Four of them play string instruments such as guitar, banjo, fiddle and mandolin. The other five create somewhat consistent characters. All of them sing and dance.
Performed without intermission, the 90-minute show opens with descriptions of the daily lives of the miners and their families. They're mainly light-hearted at first, but descriptions of their hardships are mixed in. The men worked six long days a week in dirty, dangerous conditions, sometimes standing in knee-deep water or lying on their sides for hours at a time. Photos from the time and place are projected onto two large screens to illustrate situations.
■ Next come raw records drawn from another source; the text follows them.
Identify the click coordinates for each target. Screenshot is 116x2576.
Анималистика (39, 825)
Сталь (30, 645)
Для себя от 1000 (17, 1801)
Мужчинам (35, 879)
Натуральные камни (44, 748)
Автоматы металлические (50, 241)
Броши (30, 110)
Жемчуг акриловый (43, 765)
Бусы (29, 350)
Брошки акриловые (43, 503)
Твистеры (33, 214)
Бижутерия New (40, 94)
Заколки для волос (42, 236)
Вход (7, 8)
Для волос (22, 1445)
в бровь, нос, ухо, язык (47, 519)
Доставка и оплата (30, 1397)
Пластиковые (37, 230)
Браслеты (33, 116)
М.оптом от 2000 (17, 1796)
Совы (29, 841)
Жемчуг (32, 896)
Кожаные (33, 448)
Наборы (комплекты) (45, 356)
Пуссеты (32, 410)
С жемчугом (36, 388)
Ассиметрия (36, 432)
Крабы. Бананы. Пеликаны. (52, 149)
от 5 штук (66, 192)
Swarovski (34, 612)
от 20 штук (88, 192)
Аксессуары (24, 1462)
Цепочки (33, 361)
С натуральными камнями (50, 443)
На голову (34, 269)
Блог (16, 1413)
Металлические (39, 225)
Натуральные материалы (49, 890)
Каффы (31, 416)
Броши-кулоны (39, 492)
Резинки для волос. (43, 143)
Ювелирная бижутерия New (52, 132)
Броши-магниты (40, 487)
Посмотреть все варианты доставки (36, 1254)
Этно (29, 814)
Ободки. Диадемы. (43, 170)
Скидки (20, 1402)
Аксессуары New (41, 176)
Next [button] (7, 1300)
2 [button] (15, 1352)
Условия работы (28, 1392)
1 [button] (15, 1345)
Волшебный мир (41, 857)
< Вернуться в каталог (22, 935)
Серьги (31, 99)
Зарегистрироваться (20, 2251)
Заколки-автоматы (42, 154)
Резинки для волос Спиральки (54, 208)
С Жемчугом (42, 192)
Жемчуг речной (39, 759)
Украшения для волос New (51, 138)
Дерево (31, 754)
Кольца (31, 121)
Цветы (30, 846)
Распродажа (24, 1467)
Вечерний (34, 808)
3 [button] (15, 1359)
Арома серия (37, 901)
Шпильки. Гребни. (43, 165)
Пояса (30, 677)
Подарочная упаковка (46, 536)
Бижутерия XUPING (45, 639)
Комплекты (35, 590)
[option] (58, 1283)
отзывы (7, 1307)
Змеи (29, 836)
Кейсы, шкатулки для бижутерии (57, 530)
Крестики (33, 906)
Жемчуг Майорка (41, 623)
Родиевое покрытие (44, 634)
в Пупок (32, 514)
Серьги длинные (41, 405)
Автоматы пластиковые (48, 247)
These people were virtually enslaved because they had to live in company-provided housing near the mine, shop in the company store with company-issued scrip and educate their children in company-built schools. One boy, played by Nik Duggan, says that when he was 8 years old, he lied and said that he was 10 so that he could work at the mine for 8 cents an hour.
A man played by Robert Parsons says that coal company representatives convinced his parents to sell the mineral rights to their 1,000 acres of fertile farm land for 25 cents an acre -- a mere $250.
Other issues that arise during the show include deadly black lung disease, acquired from breathing coal dust nonstop; the terrible environmental costs exacted on the land and water by strip mining; and efforts to join a union, the United Mine Workers of America.
One wrenching segment deals with an explosion that killed many workers outright and trapped dozens more with no hope of survival. Some miners always carried a tin of morphine with them, apparently to ease their deaths when no hope was left.
Besides Duggan and Parsons, the cast features Marie Shell, Molly Andrews and Harvy Blanks, who do most of the acting. Blanks and Andrews, an expert in Appalachian music, also do much of the singing. Instrumentalist-singers are Karen Celia Heil, David M. Lutken, Tony Marcus and Harry Yaglijian.
The rustic set is by Joe Ragey with effective lighting by Steven B. Mannshardt, costumes by Jill Bowers and sound by Brendan Aanes.
Although music forms the centerpiece of this show, the real impact comes from its message and its salute to a resilient group of people who endured hard lives for little reward.